Tintin-esque Adventure


If a film aims at being a musical romantic action comedy then it is biting off more than it can chew, to begin with. The attempt behind Anurag Basu’s Jagga Jasoos is admirable—he started out wanting to make a Tintin and Harry Potter like kiddie-pleasing adventure, using a derivative Broadway-style musical format and bright comic-book colour palette. Somewhere down the line, he forgot about a coherent plot.

The story is narrated by Katrina Kaif, out of Jagga Jasoos comics, being performed and watched by a bunch of kids. After a prologue about an arms drop at Purulia in the 1990s, we see orphan Jagga (an utterly cute young actor) adopted by a man whose life he saved. The stuttering Jagga calls his foster father Badal Bagchi (Saswata Chatterjee) Tutti Futti, because of his accident prone ways—later described in a song as “bad-lucky.”


Since Jagga has a painful stutter, Bagchi advises him to sing, so he does, and everybody around him does too, which gets tedious after a point. The father vanishes one day, leaving Jagga in a boarding school and for years just sends him a Happy Birthday video.



The Manipur town is visited by a reporter Shruti (Katrina Kaif), an equally “bad-lucky” girl, who end up as Jagga’s sidekick, as he goes hunting for his father in lovely African locations, their antics watched by exotic animals looking as befuddled as the audience must be feeling. He is chased all over by a mysterious “intelligence” officer (Saurabh Shukla), but of the actual arms-dealer villain you get just a glimpse, because Basu must have planned a sequel.

The first half has Jagga (Ranbir Kapoor overage as a schoolboy, but you don’t mind that—he is just brilliant), zooming around on a bike that looks like a broom, solving local mysteries. It picks up when the hunt for Bagchi starts, and some action sequences are really well done. But the films does suffer from an overdose of cuteness, lack of humour, and the absence of a real menacing villain for Jagga to fight.

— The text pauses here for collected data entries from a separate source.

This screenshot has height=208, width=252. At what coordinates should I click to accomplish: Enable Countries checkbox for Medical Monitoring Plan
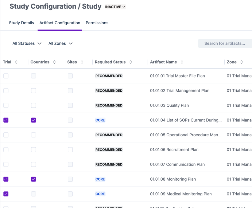33,194
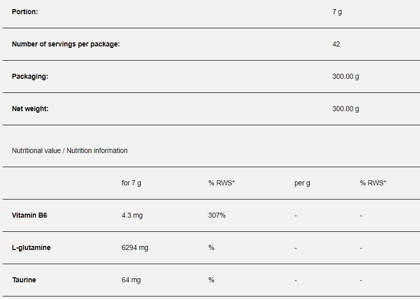Click the "Nutritional value / Nutrition information" heading
Screen dimensions: 420x299
[x=70, y=151]
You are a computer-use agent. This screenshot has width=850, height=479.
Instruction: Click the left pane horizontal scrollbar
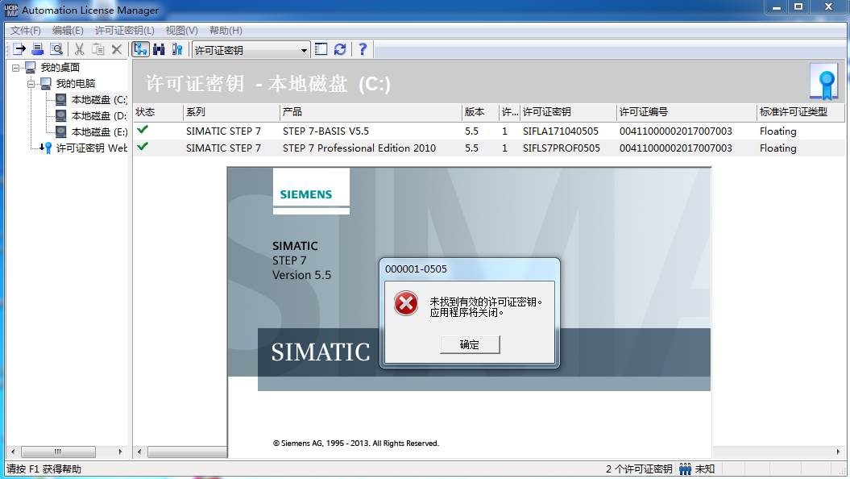coord(64,452)
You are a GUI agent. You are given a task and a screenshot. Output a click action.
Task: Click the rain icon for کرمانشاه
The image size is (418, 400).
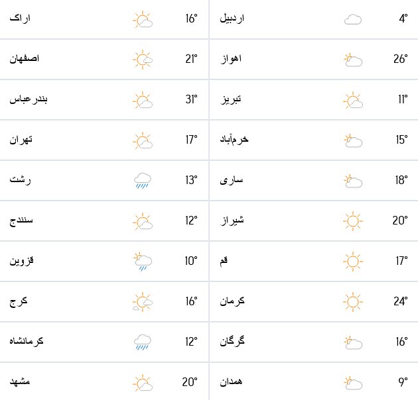143,342
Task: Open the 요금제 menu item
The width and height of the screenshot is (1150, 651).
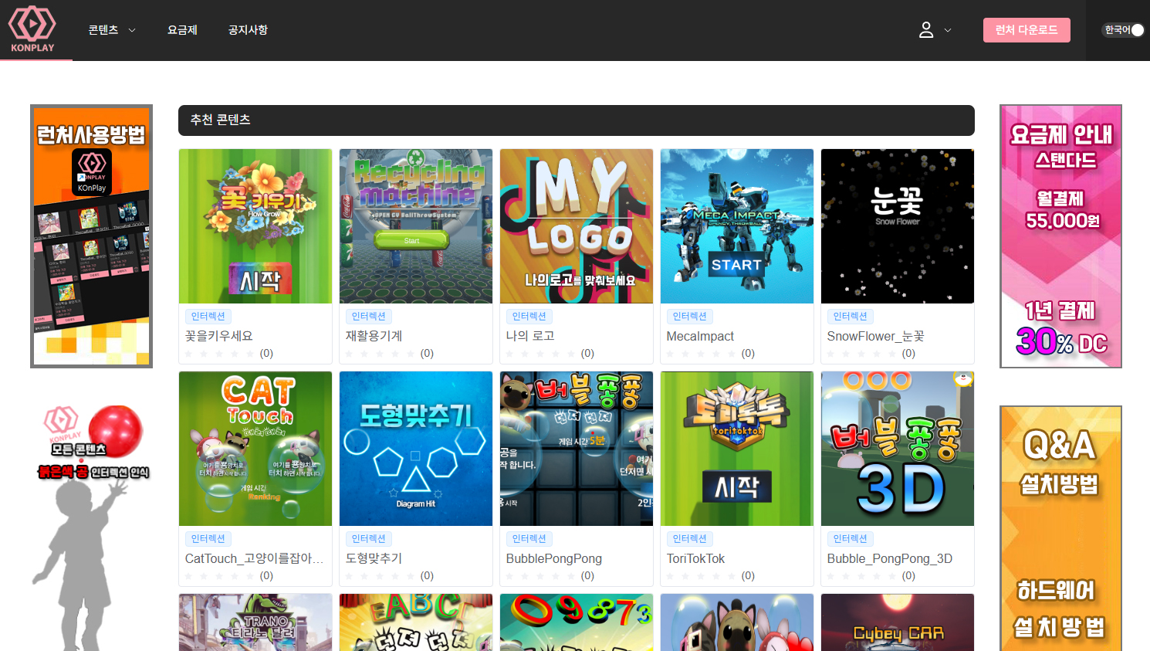Action: (182, 30)
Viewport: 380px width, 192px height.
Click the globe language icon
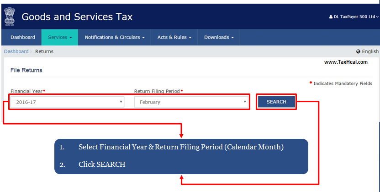tap(358, 52)
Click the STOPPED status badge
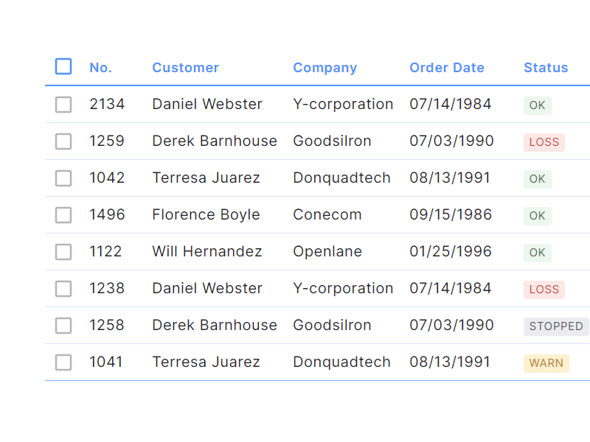The width and height of the screenshot is (590, 442). pyautogui.click(x=556, y=326)
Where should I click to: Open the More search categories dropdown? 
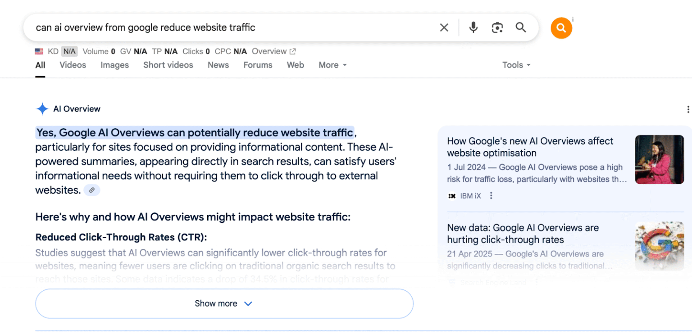pos(332,65)
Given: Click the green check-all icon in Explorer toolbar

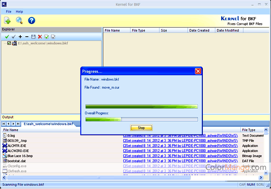Looking at the screenshot, I should click(47, 37).
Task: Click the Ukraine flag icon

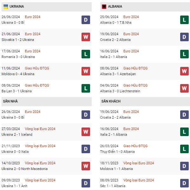Action: [6, 7]
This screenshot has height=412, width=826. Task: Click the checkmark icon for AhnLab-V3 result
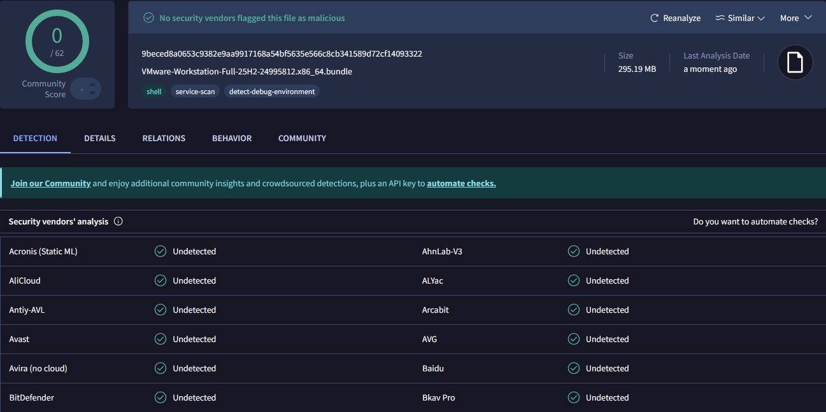pyautogui.click(x=574, y=252)
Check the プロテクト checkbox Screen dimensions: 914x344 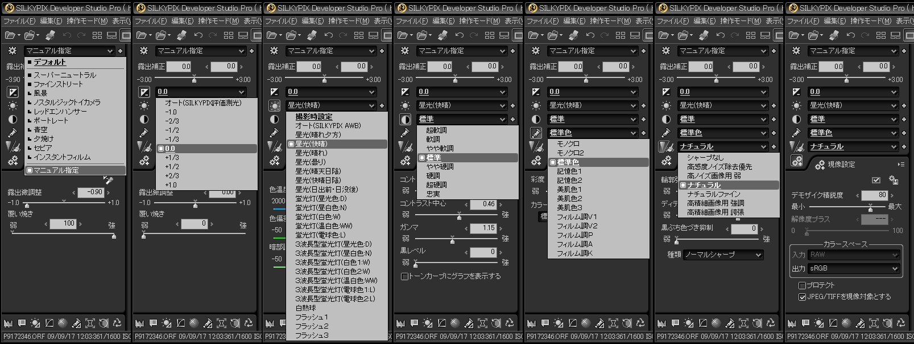coord(802,285)
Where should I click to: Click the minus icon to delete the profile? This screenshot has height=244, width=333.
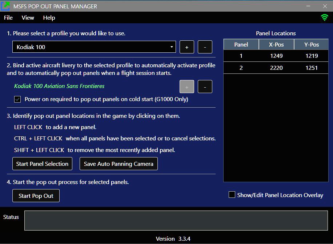pyautogui.click(x=205, y=47)
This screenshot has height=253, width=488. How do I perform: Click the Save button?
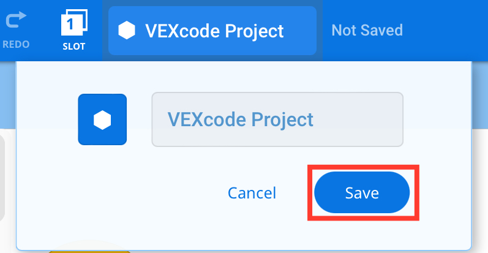point(361,193)
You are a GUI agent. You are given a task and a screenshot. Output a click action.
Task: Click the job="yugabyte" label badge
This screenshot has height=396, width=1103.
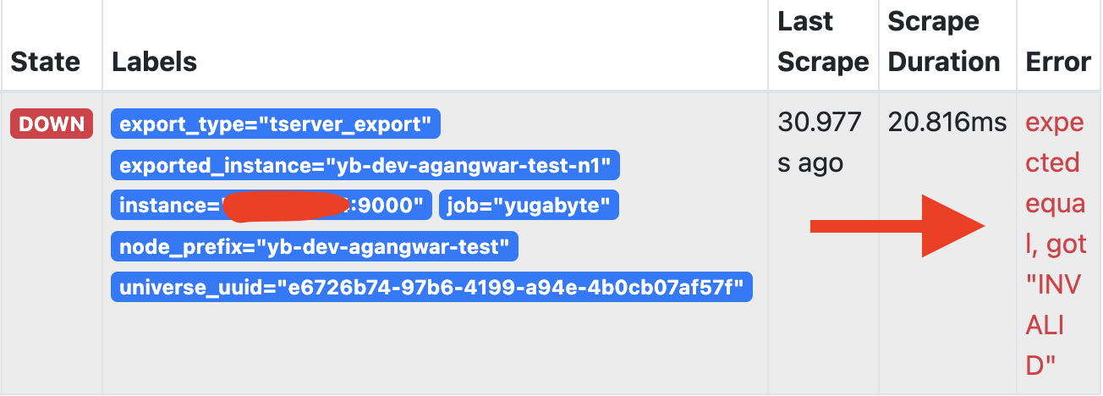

Ranbir Kapoor, throws himself into the role whole-heartedly and drags Katrina Kaif up by the bootstrap—if she can’t act, she can at least take the many pratfalls in good spirit. The film looks gorgeous, but for a musical, Jagga Jasoos does not have that one great number you come out humming from the theatre. It needed to have the pace and madcap spirit of a comic book, instead it is long and laborious.